Copy the material below verbatim from the line with "This screenshot has height=700, width=1471." to the line with "Screen dimensions: 1017x694", both lines included, omitting pictures and every line outside that range.

#### [ENTRIES SHOWN]
^^^^^^^^^^^^^^^^

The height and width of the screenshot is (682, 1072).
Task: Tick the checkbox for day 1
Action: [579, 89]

^^^^^^^^^^^^^^^^

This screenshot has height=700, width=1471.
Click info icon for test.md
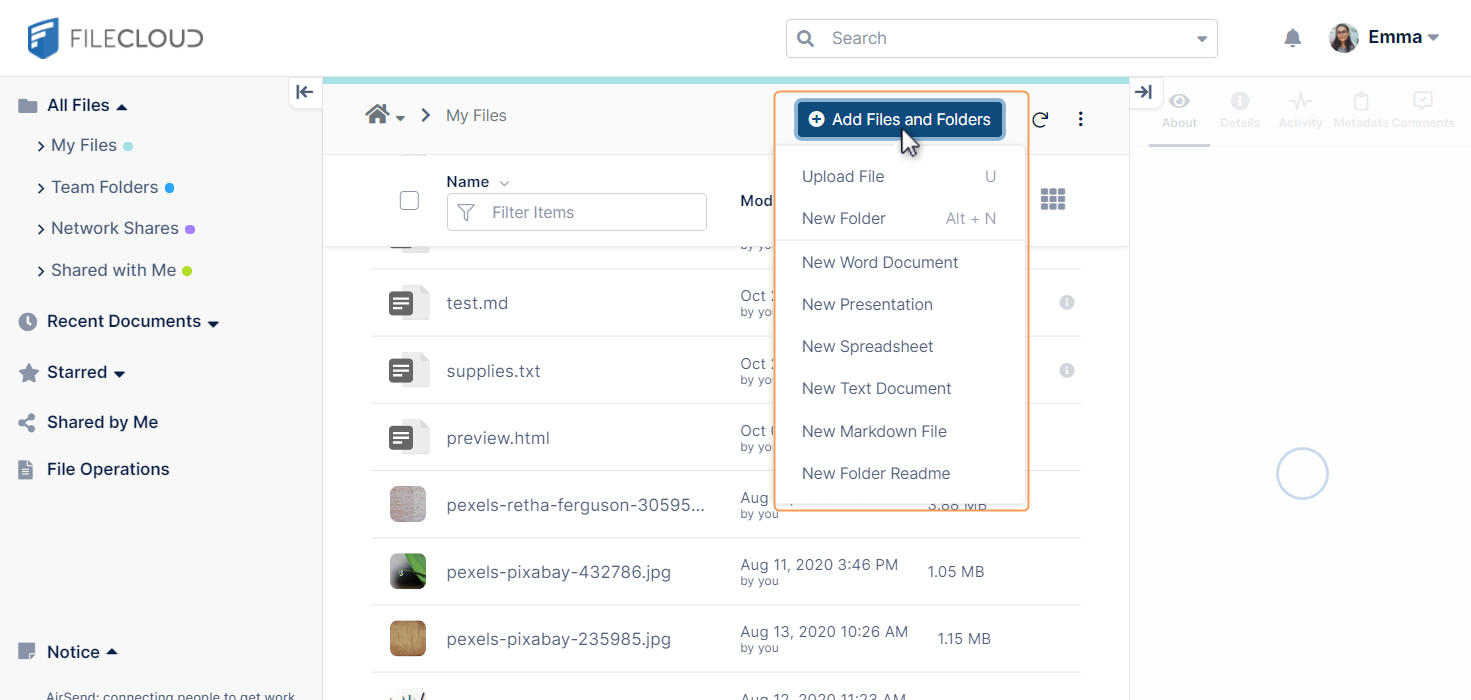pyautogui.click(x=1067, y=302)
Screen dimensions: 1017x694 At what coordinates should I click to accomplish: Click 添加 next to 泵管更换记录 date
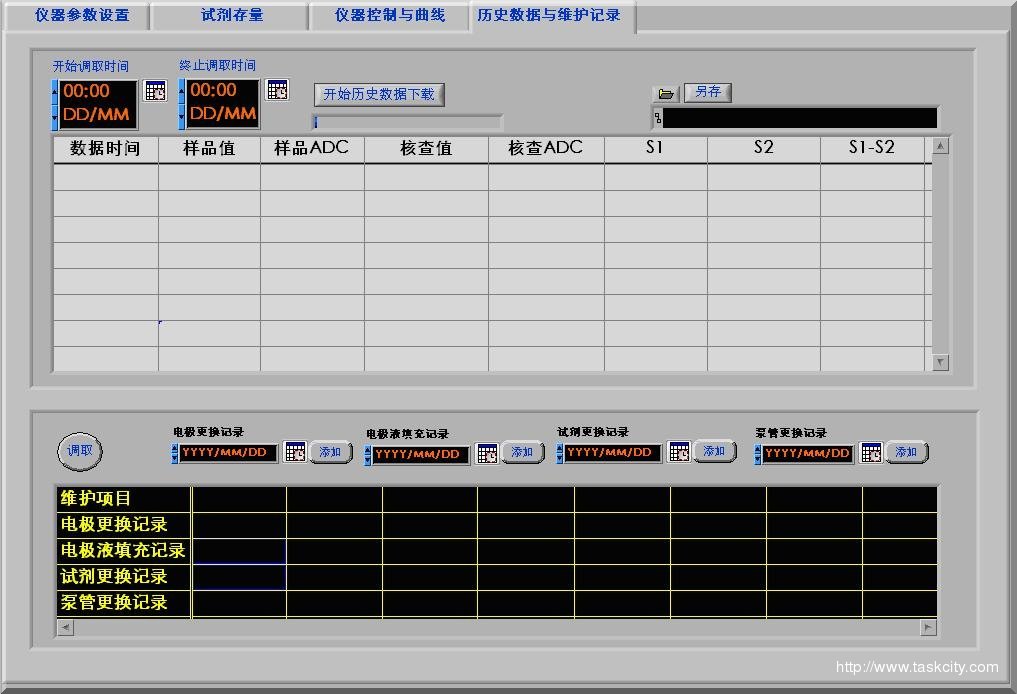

^^^^^^^^^^^^^^^^

#### [RESPONSE FOR THIS EXERCISE]
This screenshot has height=700, width=1471.
Click info icon for test.md
pyautogui.click(x=1067, y=302)
Screen dimensions: 1017x694 At what coordinates should I click to accomplish: Click 添加 next to 泵管更换记录 date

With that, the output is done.